Am CRTD beschäftigt sich Busskamp mit künstlichen Schaltkreisen aus Nervenzellen, die er im Labor aus verschiedenen  Nervenzelltypen zusammenfügt. „Diese künstlichen Schaltkreise sind wie kleine biologische Computer“, erklärt der Nachwuchspreisträger. „Sie können als Modelle für Erkrankungen oder für die Grundlagenforschung genutzt werden“. Busskamp gewinnt die Nervenzellen durch Differenzierung induzierter Stammzellen im Labor. Weil dieser Prozess allerdings derart standardisiert sein muss, dass immer wieder die gleichen Nervenzelltypen entstehen, und damit dieselben Schaltkreise zusammengefügt werden können, untersucht Busskamp Bedingungen für eine robuste Differenzierung.

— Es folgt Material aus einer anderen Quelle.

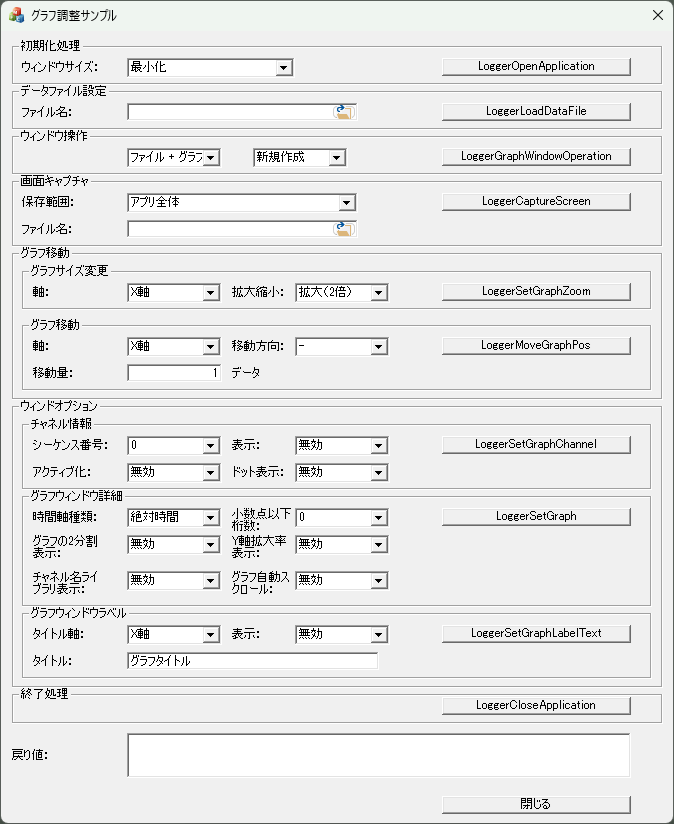Click the 閉じる button
674x824 pixels.
[536, 804]
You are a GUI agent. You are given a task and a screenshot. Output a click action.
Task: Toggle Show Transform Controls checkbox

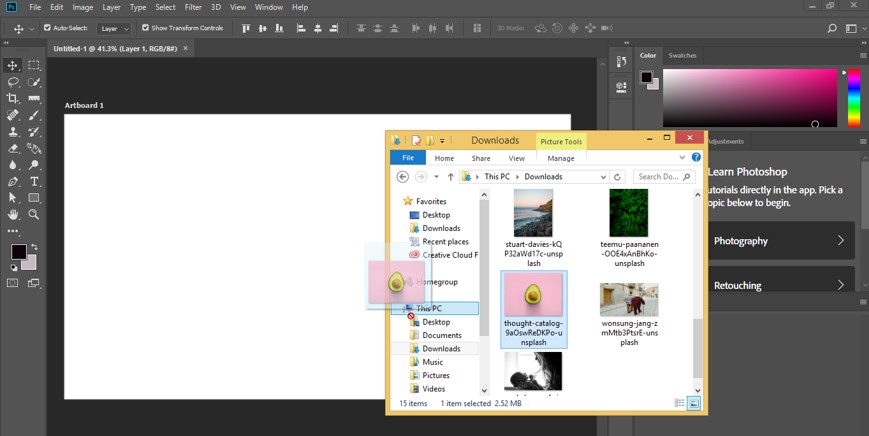145,28
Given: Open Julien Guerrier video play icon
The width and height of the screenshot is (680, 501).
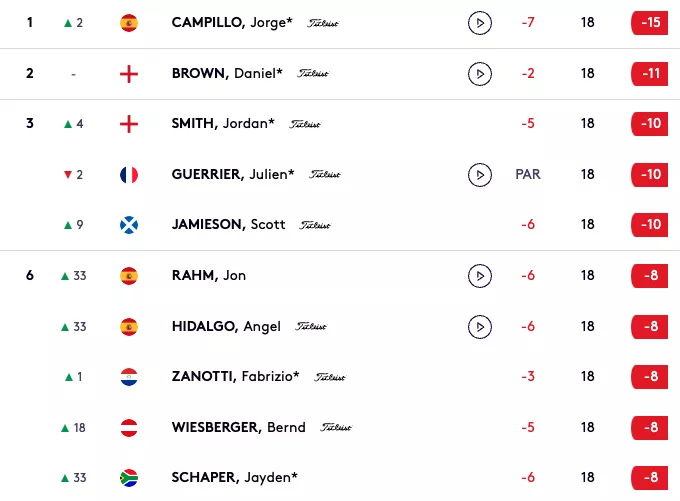Looking at the screenshot, I should pos(480,175).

Der Nachwuchspreisträger will möglichst viele der 320 verschiedenen Nervenzelltypen zuverlässig herstellen können.  Dafür denkt und arbeitet er systembiologisch. „Wenn wir die an den einzelnen Differenzierungsprozessen beteiligten Faktoren kennen, können wir uns einen einzigartigen Werkzeugkasten für die Forschung zusammenstellen“, sagt Busskamp. „Ein Schaltbrett für die Differenzierung sozusagen. Mit den aus den Nervenzellen zusammengefügten Schaltkreisen können wir sehr viel mehr über die Informationsverarbeitung und Informationsweiterleitung in den Nervenzellen lernen als  bisher“.  

 

Kurzbiographie Dr. Volker Busskamp

Volker Busskamp (36) wurde 1980 in Bocholt geboren und studierte Biotechnologie an der TU Braunschweig. Seine Diplomarbeit machte er extern am Friedrich Miescher-Institut in Basel. 2006 wurde Busskamp in das internationale  Programm „Frontiers in Genetics“  in Genf aufgenommen, dass er mit einem Postgraduiertendiplom in Biologie abschloss. Busskamp promovierte bei Prof. Botond Roska am Friedrich Miescher-Institut in Basel und war Postdoktorand bei Prof. George Church an der Harvard Medical School in Boston.  Seit 2014 ist Busskamp Forschungsgruppenleiter am DFG-Forschungszentrum für regenerative Therapien der TU Dresden (CRTD). Gefördert wird er durch ein Freigeist-Fellowship der VolkswagenStiftung und einen Starting Grant des European Research Council (ERC).

 
 

Der Paul Ehrlich- und Ludwig Darmstaedter-Nachwuchspreis

Der 2006 erstmals vergebene Paul Ehrlich- und Ludwig Darmstaedter-Nachwuchspreis wird von der Paul Ehrlich-Stiftung einmal jährlich an einen in Deutschland tätigen Nachwuchswissenschaftler oder eine in Deutschland tätige Nachwuchswissenschaftlerin verliehen, und zwar für herausragende Leistungen in der biomedizinischen Forschung. Das Preisgeld von 60.000 € muss forschungsbezogen verwendet werden. Vorschlagsberechtigt sind Hochschullehrer und Hochschullehrerinnen sowie leitende Wissenschaftler und Wissenschaftlerinnen an deutschen Forschungseinrichtungen. Die Auswahl der Preisträger erfolgt durch den Stiftungsrat auf Vorschlag einer achtköpfigen Auswahlkommission.